Normally, the number of soil micromycetes is about 10 tons per hectare, and at the same time it is diverse. In the study of soils contaminated with oil and its products, ecologists have found that at high doses of toxins, the number and species composition of soil microscopic fungi changes dramatically. In this case, the species diversity sharply decreases, micromycetes with rapid growth begin to predominate, which are not typical in such soils. Besides,many of these fungi are phytopathogenic - they produce biologically active substances that disrupt intracellular processes in plant organisms, which leads to inhibition of their vital activity and death.
Thus, the numbers and species composition of microscopic fungi can be reliable indicators of soil contamination with oil and its derivatives.
For thousands of years, the removal of fat from the skin was considered the most time-consuming process in the leather industry.

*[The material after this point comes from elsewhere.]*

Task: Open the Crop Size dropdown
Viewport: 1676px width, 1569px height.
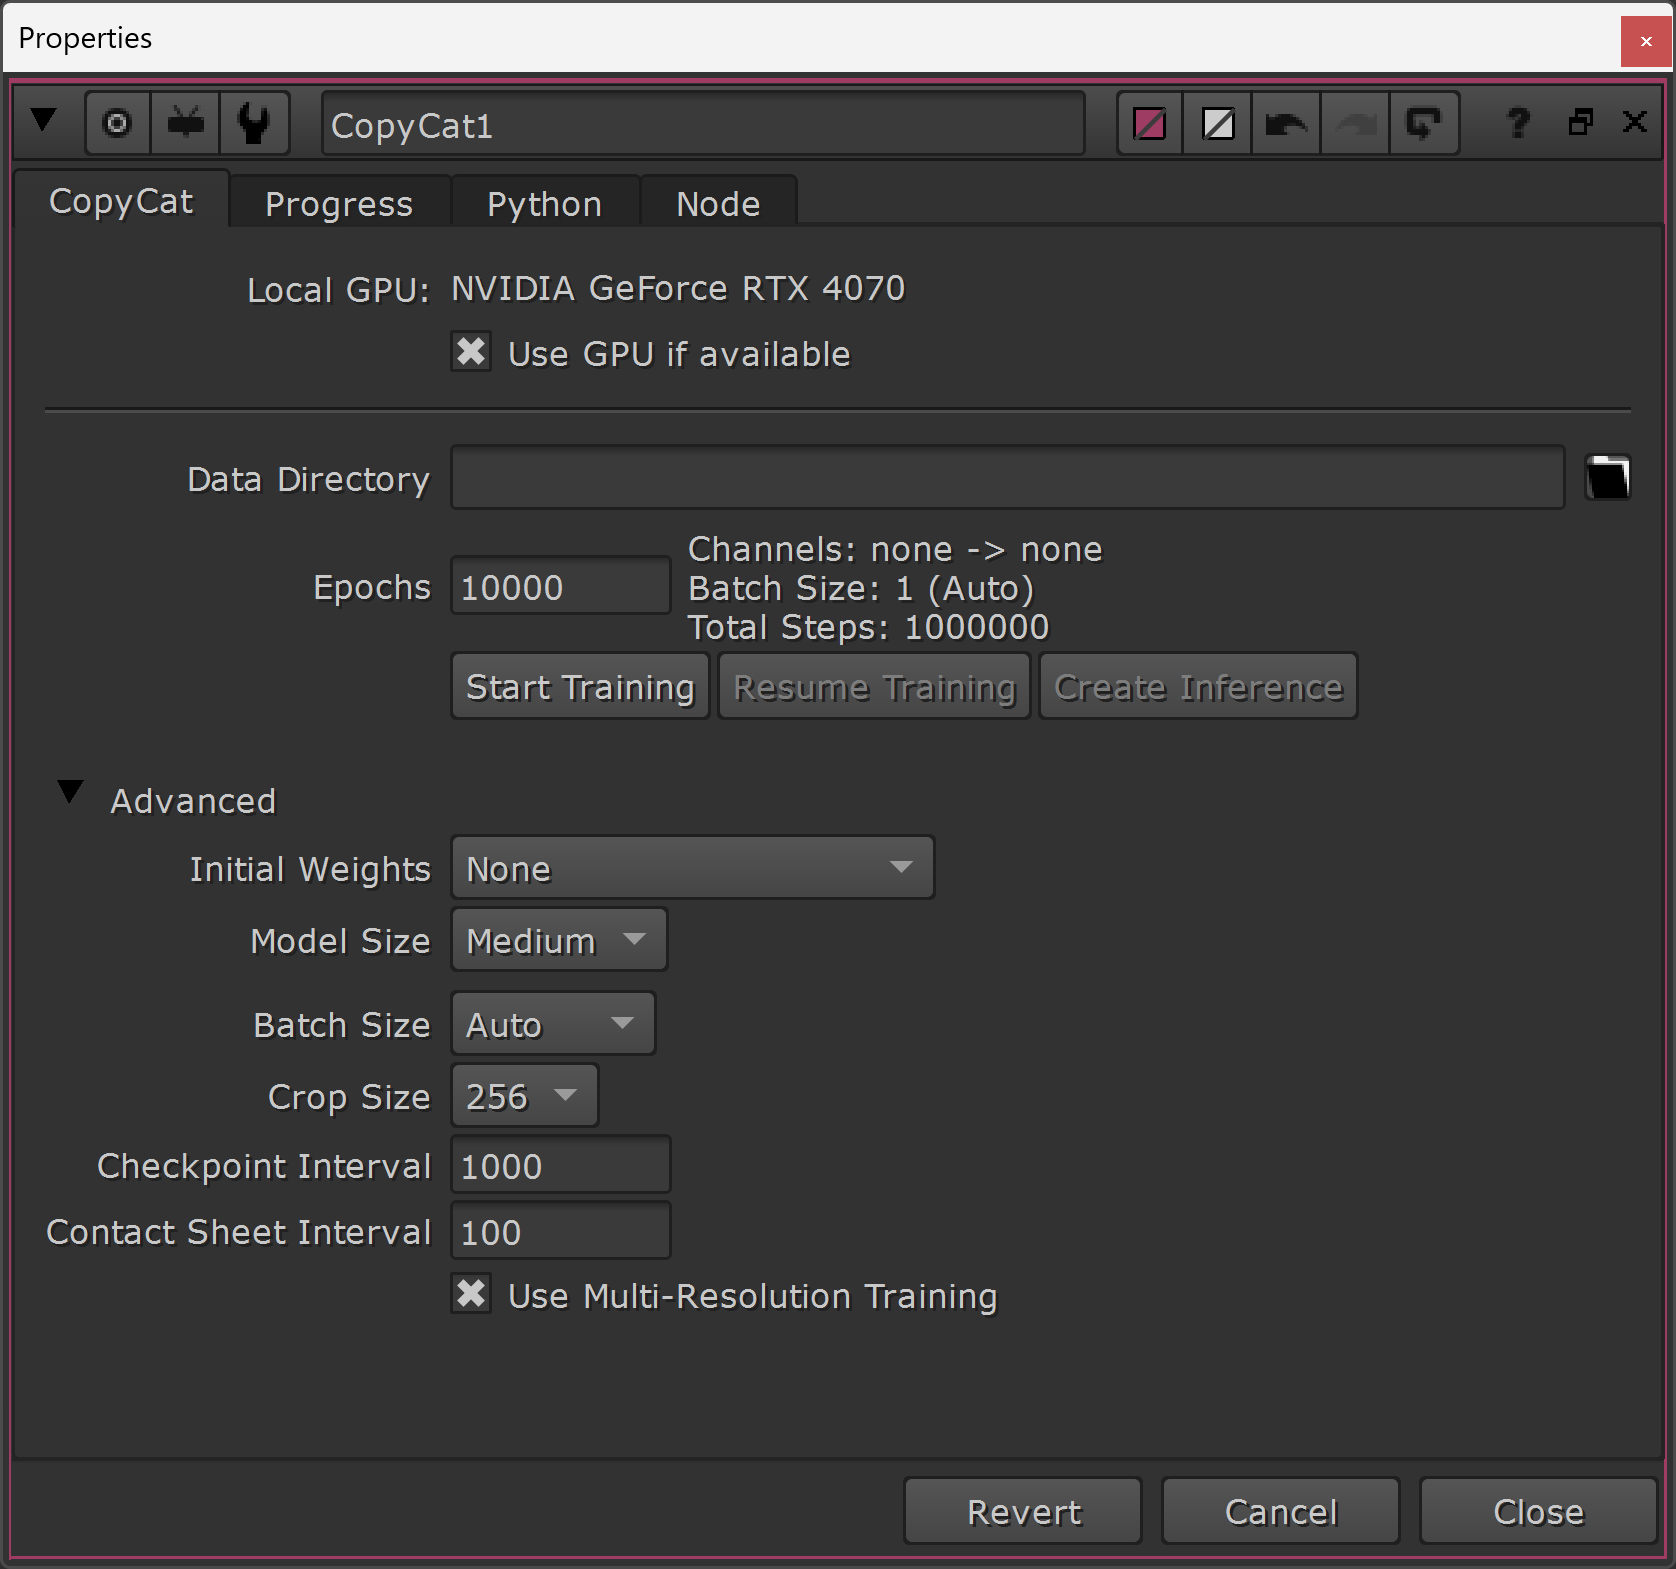Action: [x=524, y=1095]
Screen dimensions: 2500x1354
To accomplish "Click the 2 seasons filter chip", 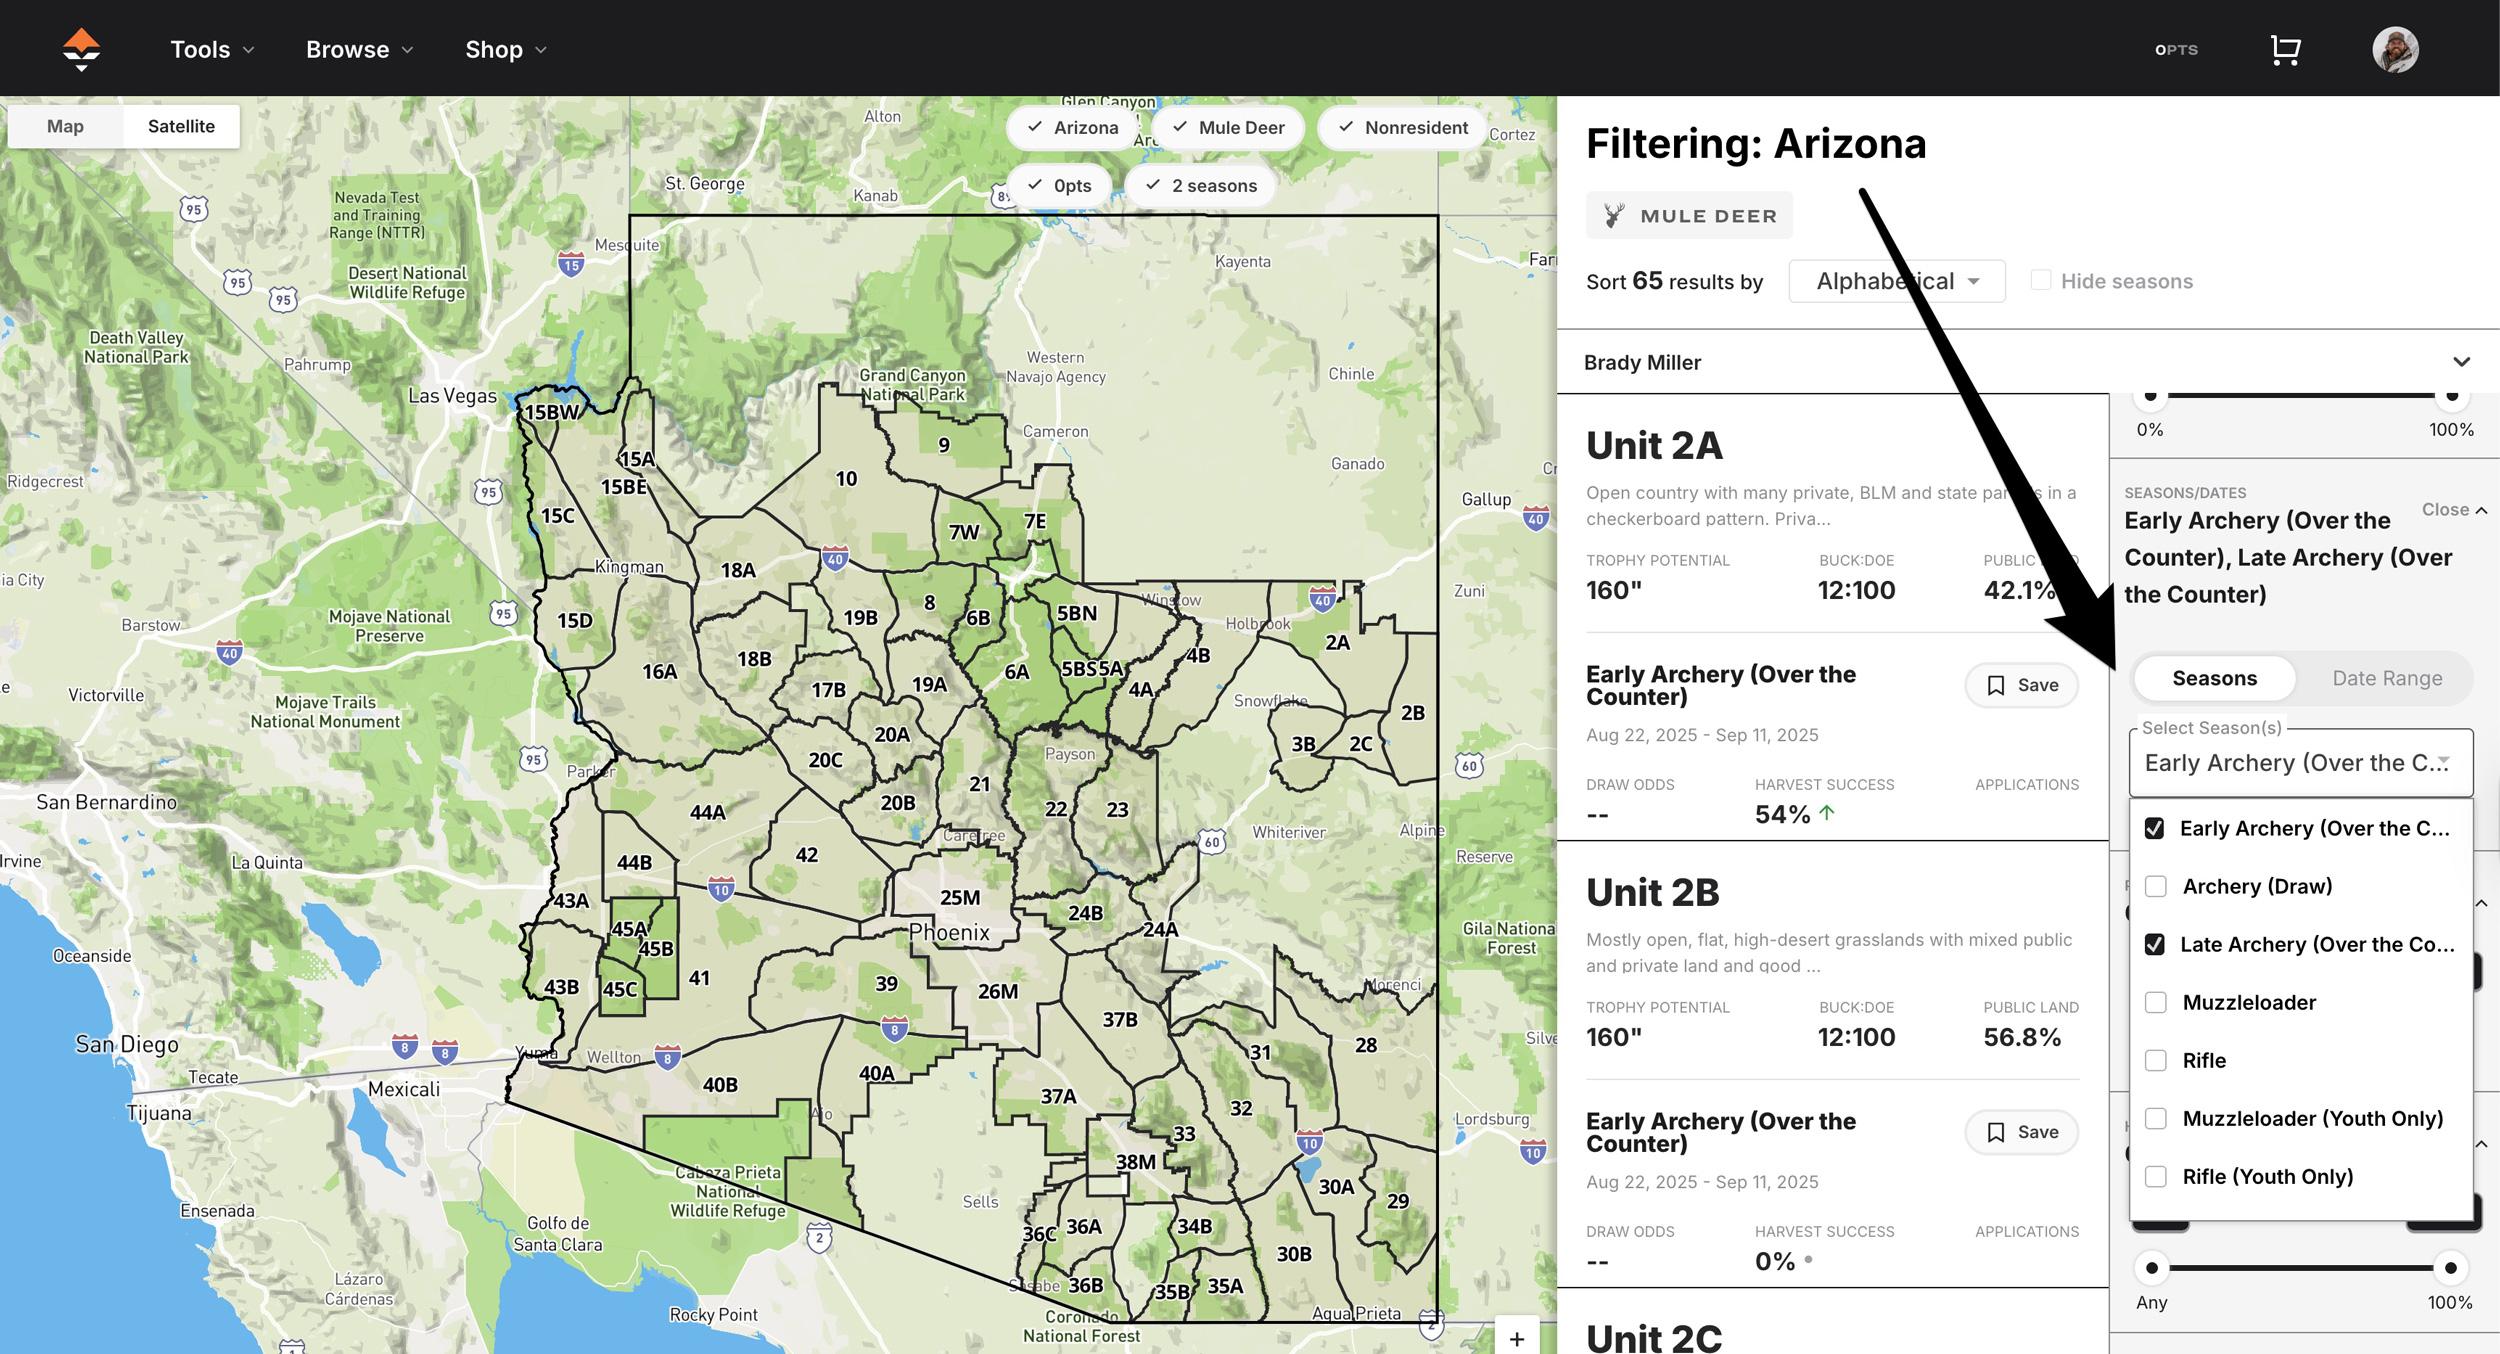I will click(x=1201, y=185).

The process was long and messy, using pigeon droppings and dog excrement. Today, proteinase, an enzyme derived from Aspergillus mushrooms, has shortened this process to 24 hours and also made skin softer and easier to color.
This is just one example of how beneficial microscopic organisms can be. Despite the development of biology, many features of the vital activity of these organisms still remain a mystery.
Every year taxonomists describe more than a thousand new species of microscopic fungi. The role of soil micromycetes remains the most unexplored branch of both bioecology and biogeography. And this is due primarily to the difficulties of observing such organisms in their natural habitat.
A new section in mycology - the doctrine of fungal toxins - already today gives us hope of victory over cancer. For example, Chaga fungus toxin greatly increases the body's resistance to the development of cancer cells. And psilocycin gives good prerequisites fortreatment of nervous disorders. Even the studied penicillium continues to amaze microbiologists - most recently, scientists managed to isolate from it substances that are chemically similar to the hormones liberins.
Mushrooms will not stand aside in the development of new biological means of protecting crops of agricultural plants, and in the development of new "green" ways of waste disposal.